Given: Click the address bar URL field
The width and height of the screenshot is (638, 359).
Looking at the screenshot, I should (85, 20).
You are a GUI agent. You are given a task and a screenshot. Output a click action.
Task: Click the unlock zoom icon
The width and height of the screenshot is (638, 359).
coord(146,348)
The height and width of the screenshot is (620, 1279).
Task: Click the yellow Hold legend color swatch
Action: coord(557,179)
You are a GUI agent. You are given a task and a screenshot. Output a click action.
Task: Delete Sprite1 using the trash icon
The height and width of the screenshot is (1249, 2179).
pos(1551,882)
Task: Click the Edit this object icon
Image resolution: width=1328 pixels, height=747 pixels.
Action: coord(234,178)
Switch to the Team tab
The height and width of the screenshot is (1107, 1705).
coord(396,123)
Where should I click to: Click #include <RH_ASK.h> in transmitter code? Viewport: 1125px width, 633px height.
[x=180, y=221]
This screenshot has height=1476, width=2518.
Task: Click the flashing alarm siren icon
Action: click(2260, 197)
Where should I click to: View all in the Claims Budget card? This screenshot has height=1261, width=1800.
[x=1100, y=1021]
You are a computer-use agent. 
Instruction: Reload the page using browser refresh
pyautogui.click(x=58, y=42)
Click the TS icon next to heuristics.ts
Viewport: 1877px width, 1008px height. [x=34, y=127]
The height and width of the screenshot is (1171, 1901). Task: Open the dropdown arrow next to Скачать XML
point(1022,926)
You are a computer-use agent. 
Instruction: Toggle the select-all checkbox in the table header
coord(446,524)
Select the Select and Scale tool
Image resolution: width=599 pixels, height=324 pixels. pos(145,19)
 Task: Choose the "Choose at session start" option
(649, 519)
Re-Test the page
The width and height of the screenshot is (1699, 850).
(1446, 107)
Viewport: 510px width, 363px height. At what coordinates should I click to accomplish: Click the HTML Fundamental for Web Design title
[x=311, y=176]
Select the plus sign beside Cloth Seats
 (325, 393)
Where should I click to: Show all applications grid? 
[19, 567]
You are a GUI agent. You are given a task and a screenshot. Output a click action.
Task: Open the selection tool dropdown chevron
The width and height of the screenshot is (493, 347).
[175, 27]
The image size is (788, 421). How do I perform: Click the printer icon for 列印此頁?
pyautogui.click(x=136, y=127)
· · · · ·
## PROMPT
I'd like the material repeated word for word, please.

## EXERCISE ANSWER
Given: Click the address bar URL field
The width and height of the screenshot is (638, 359).
Looking at the screenshot, I should (85, 20).
You are a GUI agent. You are given a task and a screenshot. Output a click action.
Task: Click the unlock zoom icon
The width and height of the screenshot is (638, 359).
coord(146,348)
The height and width of the screenshot is (620, 1279).
Task: Click the yellow Hold legend color swatch
Action: coord(557,179)
You are a GUI agent. You are given a task and a screenshot. Output a click action.
Task: Delete Sprite1 using the trash icon
The height and width of the screenshot is (1249, 2179).
pos(1551,882)
Task: Click the Edit this object icon
Image resolution: width=1328 pixels, height=747 pixels.
Action: coord(234,178)
Switch to the Team tab
The height and width of the screenshot is (1107, 1705).
coord(396,123)
Where should I click to: Click #include <RH_ASK.h> in transmitter code? Viewport: 1125px width, 633px height.
[x=180, y=221]
This screenshot has height=1476, width=2518.
Task: Click the flashing alarm siren icon
Action: click(2260, 197)
Where should I click to: View all in the Claims Budget card? This screenshot has height=1261, width=1800.
[x=1100, y=1021]
You are a computer-use agent. 
Instruction: Reload the page using browser refresh
pyautogui.click(x=58, y=42)
Click the TS icon next to heuristics.ts
Viewport: 1877px width, 1008px height. [x=34, y=127]
The height and width of the screenshot is (1171, 1901). Task: Open the dropdown arrow next to Скачать XML
point(1022,926)
You are a computer-use agent. 
Instruction: Toggle the select-all checkbox in the table header
coord(446,524)
Select the Select and Scale tool
Image resolution: width=599 pixels, height=324 pixels. pos(145,19)
 Task: Choose the "Choose at session start" option
(649, 519)
Re-Test the page
The width and height of the screenshot is (1699, 850).
(1446, 107)
Viewport: 510px width, 363px height. At what coordinates should I click to accomplish: Click the HTML Fundamental for Web Design title
[x=311, y=176]
Select the plus sign beside Cloth Seats
 (325, 393)
Where should I click to: Show all applications grid? 
[19, 567]
You are a GUI agent. You are given a task and a screenshot. Output a click action.
Task: Open the selection tool dropdown chevron
The width and height of the screenshot is (493, 347).
[175, 27]
The image size is (788, 421). How do I perform: Click the printer icon for 列印此頁?
pyautogui.click(x=136, y=127)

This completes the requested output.